→ **Source text**:
---+---

# Walstad Bowl



## scottwerner (Jan 18, 2013)

Hey guys, this is my first attempt at planted tanks! I am a reef guy who had the itch for another tank, that was super low maintenance, cheap and could sit on my desk. I already had a bowl with a betta in it, so that was perfect.

It's just a layer of potting soil, with a rock in the middle and some driftwood.

For lighting, there is a desk lamp mounted above it, running about 10 hours a day.

*Plants:* Dwarf Hairgrass, Water Wisteria ( I think ) and some Duck Weed.
*Livestock:* Male Betta, 2 Endlers guppies, a few random baby guppies ( they were in the duckweed when I got it, didn't know about them) and a LOT of Malaysian Trumpet Snails, from micro sized to large.

I was originally trimming everything down a lot, to promote spreading and thickening up, but now that it all has, I am just going to let it run wild and grow out of the surface to get that overgrown look.

The first picture was the day I set it up. I didn't have a rock or driftwood yet, and the plant I had turned out wasn't aquatic. Stupid Petsmart.


----------



## Meganne (Sep 3, 2012)

wonderful! the bowl looks great, something like that is on my list to do one day
and yes! I bought that same non aquatic plant! what idiots!


----------

---+---

→ **Dataset content**:
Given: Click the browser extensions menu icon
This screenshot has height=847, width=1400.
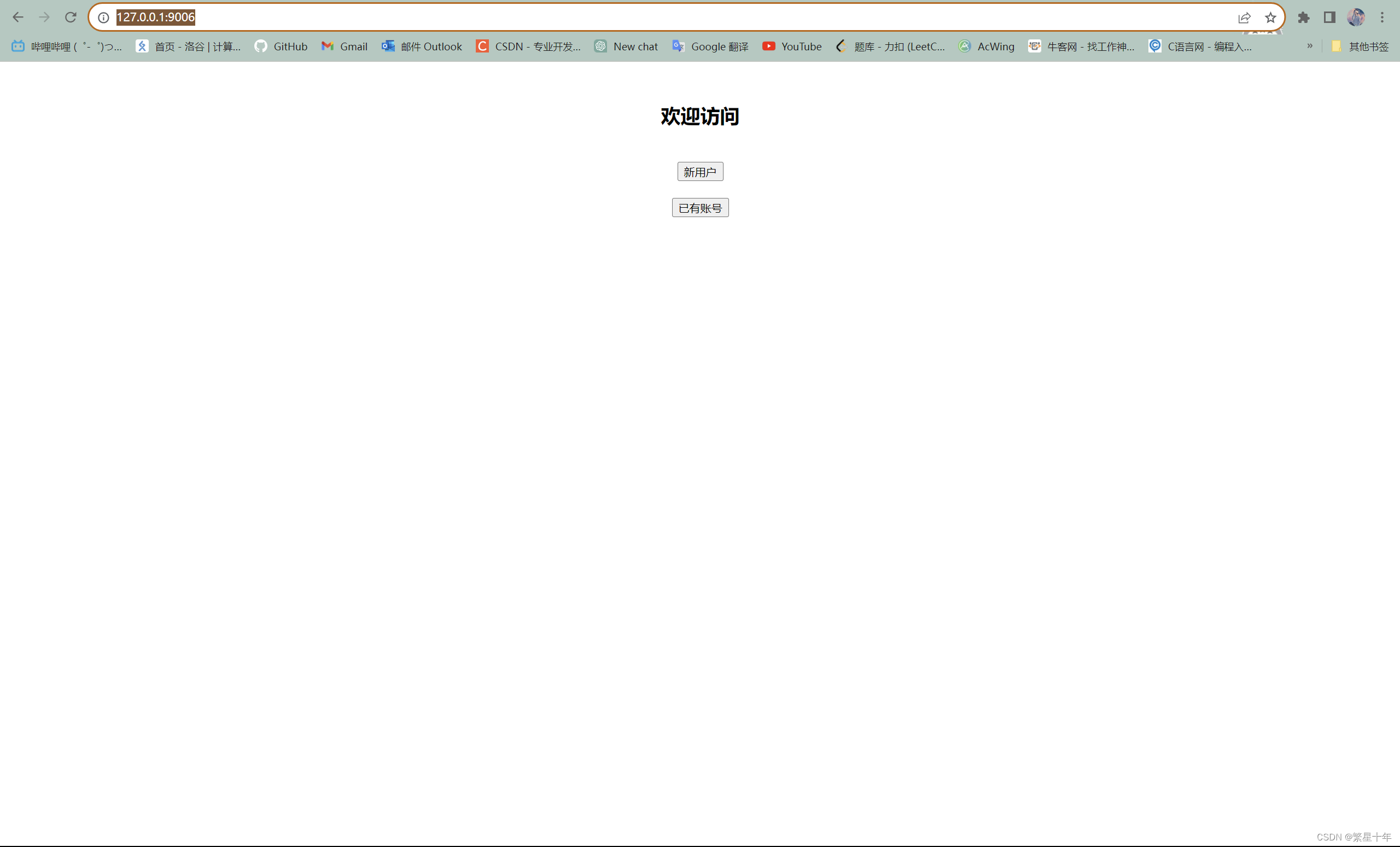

---+---

Reproduce the Walstad bowl thread in full, word for word. Rely only on the thread about the Walstad bowl.

# Walstad Bowl



## scottwerner (Jan 18, 2013)

Hey guys, this is my first attempt at planted tanks! I am a reef guy who had the itch for another tank, that was super low maintenance, cheap and could sit on my desk. I already had a bowl with a betta in it, so that was perfect.

It's just a layer of potting soil, with a rock in the middle and some driftwood.

For lighting, there is a desk lamp mounted above it, running about 10 hours a day.

*Plants:* Dwarf Hairgrass, Water Wisteria ( I think ) and some Duck Weed.
*Livestock:* Male Betta, 2 Endlers guppies, a few random baby guppies ( they were in the duckweed when I got it, didn't know about them) and a LOT of Malaysian Trumpet Snails, from micro sized to large.

I was originally trimming everything down a lot, to promote spreading and thickening up, but now that it all has, I am just going to let it run wild and grow out of the surface to get that overgrown look.

The first picture was the day I set it up. I didn't have a rock or driftwood yet, and the plant I had turned out wasn't aquatic. Stupid Petsmart.


----------



## Meganne (Sep 3, 2012)

wonderful! the bowl looks great, something like that is on my list to do one day
and yes! I bought that same non aquatic plant! what idiots!


----------